* [Task instructions]: Hand back all records exactly, pictures omitted.

Source records:
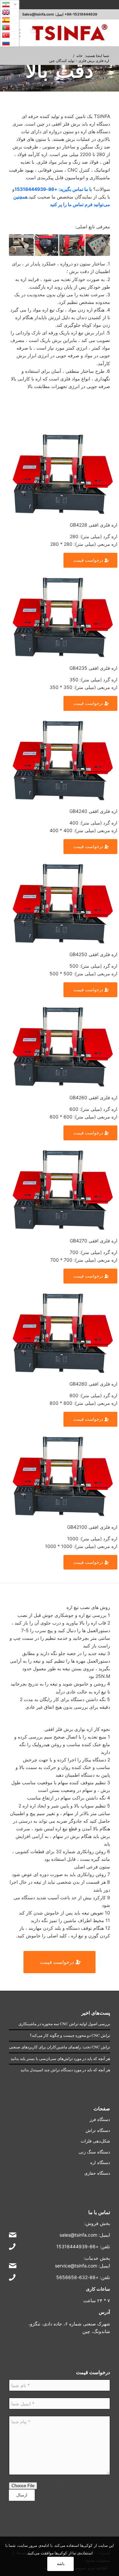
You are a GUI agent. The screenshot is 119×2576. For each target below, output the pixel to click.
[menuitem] (32, 33)
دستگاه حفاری (97, 2173)
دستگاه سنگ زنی (94, 2151)
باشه (60, 2563)
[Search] (32, 33)
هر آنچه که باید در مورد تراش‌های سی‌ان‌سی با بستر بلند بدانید (60, 2058)
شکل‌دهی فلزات (95, 2141)
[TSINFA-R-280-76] (69, 33)
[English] (9, 12)
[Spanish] (9, 20)
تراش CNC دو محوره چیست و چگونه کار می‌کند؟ (70, 2035)
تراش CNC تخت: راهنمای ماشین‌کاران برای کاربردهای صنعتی (59, 2046)
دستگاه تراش (98, 2130)
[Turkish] (9, 35)
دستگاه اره (100, 2162)
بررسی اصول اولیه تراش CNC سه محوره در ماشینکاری (64, 2023)
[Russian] (9, 42)
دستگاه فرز (100, 2119)
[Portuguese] (9, 27)
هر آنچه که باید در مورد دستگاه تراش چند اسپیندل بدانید (65, 2069)
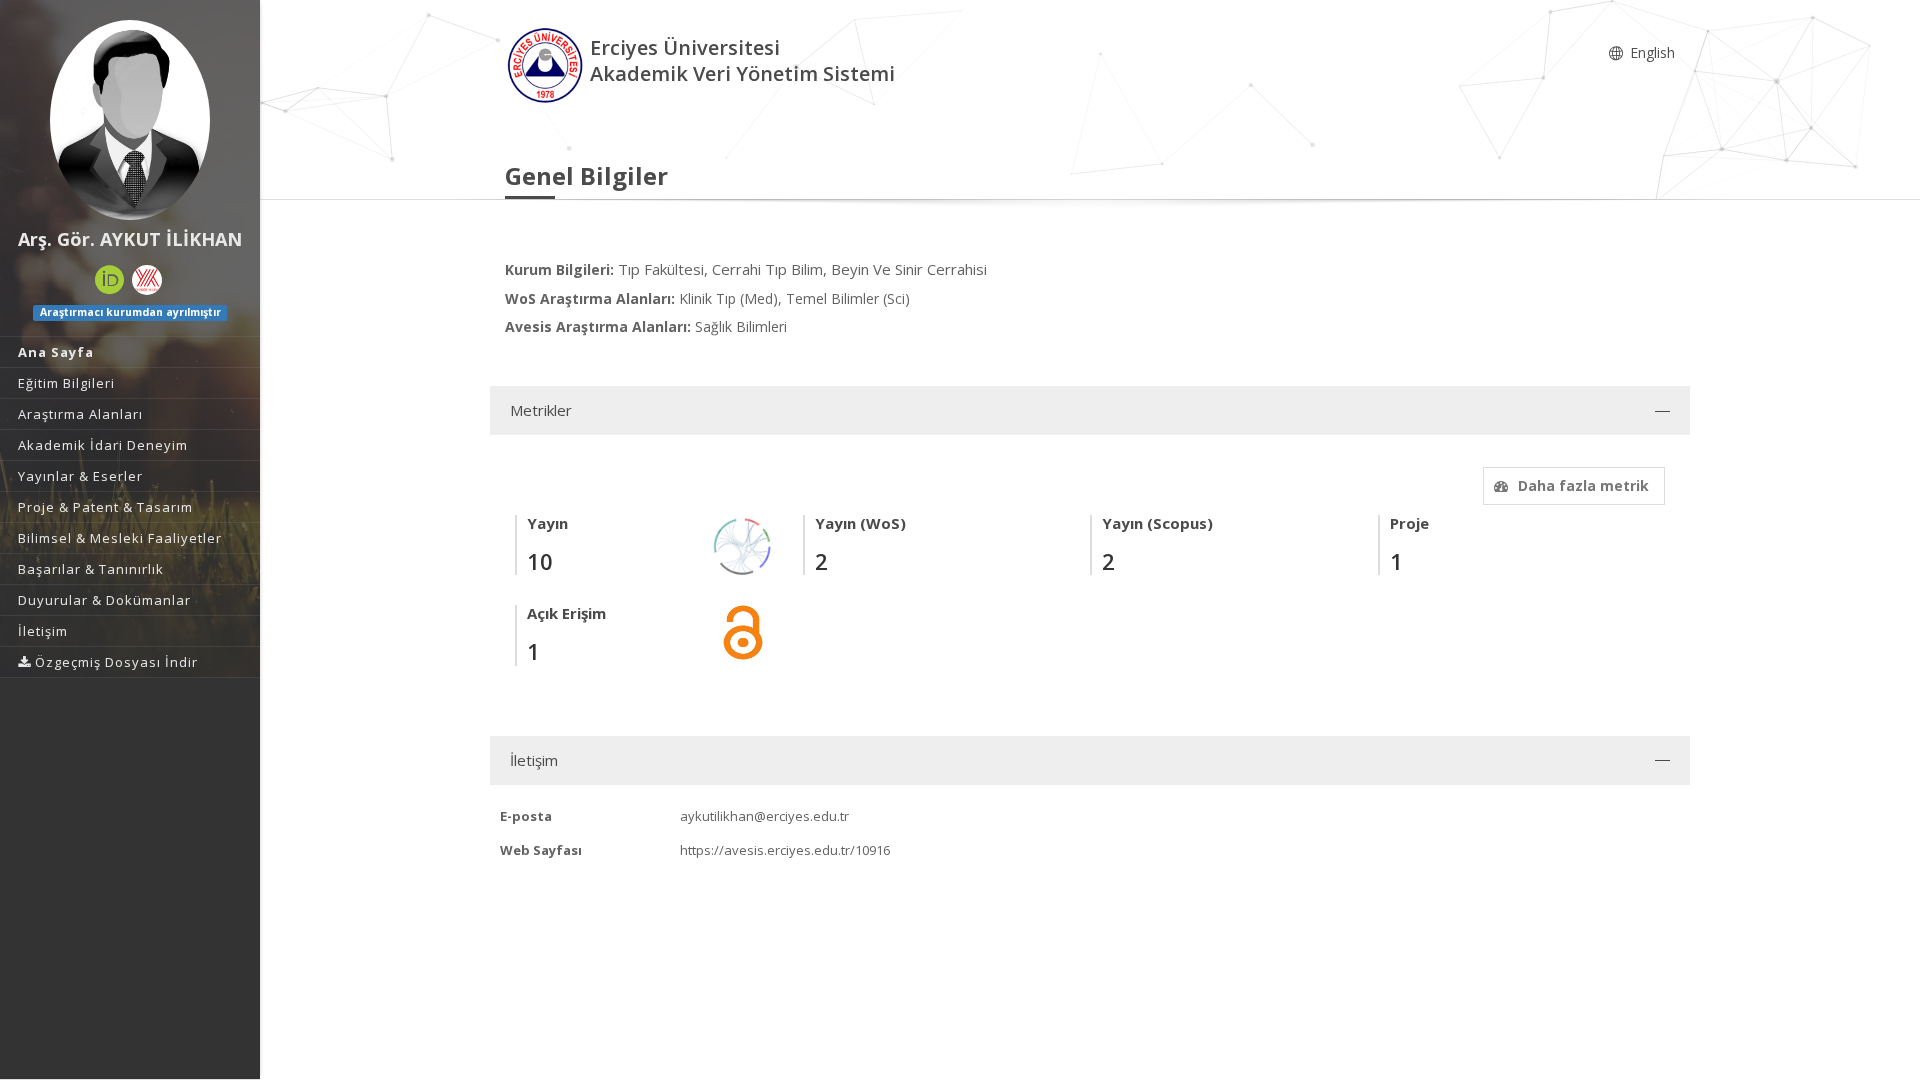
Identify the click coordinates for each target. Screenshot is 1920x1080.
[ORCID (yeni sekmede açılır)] (110, 280)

* [Your response]:
You are a GUI agent. The screenshot is 119×2576. For each target below, output the pixel to click.
[menuitem] (32, 33)
دستگاه حفاری (97, 2173)
دستگاه سنگ زنی (94, 2151)
باشه (60, 2563)
[Search] (32, 33)
هر آنچه که باید در مورد تراش‌های سی‌ان‌سی با بستر بلند بدانید (60, 2058)
شکل‌دهی فلزات (95, 2141)
[TSINFA-R-280-76] (69, 33)
[English] (9, 12)
[Spanish] (9, 20)
تراش CNC دو محوره چیست و چگونه کار می‌کند؟ (70, 2035)
تراش CNC تخت: راهنمای ماشین‌کاران برای کاربردهای صنعتی (59, 2046)
دستگاه تراش (98, 2130)
[Turkish] (9, 35)
دستگاه اره (100, 2162)
بررسی اصول اولیه تراش CNC سه محوره در ماشینکاری (64, 2023)
[Russian] (9, 42)
دستگاه فرز (100, 2119)
[Portuguese] (9, 27)
هر آنچه که باید در مورد دستگاه تراش چند اسپیندل بدانید (65, 2069)
Identify the click coordinates for each target. Screenshot is 1920x1080.
[ORCID (yeni sekmede açılır)] (110, 280)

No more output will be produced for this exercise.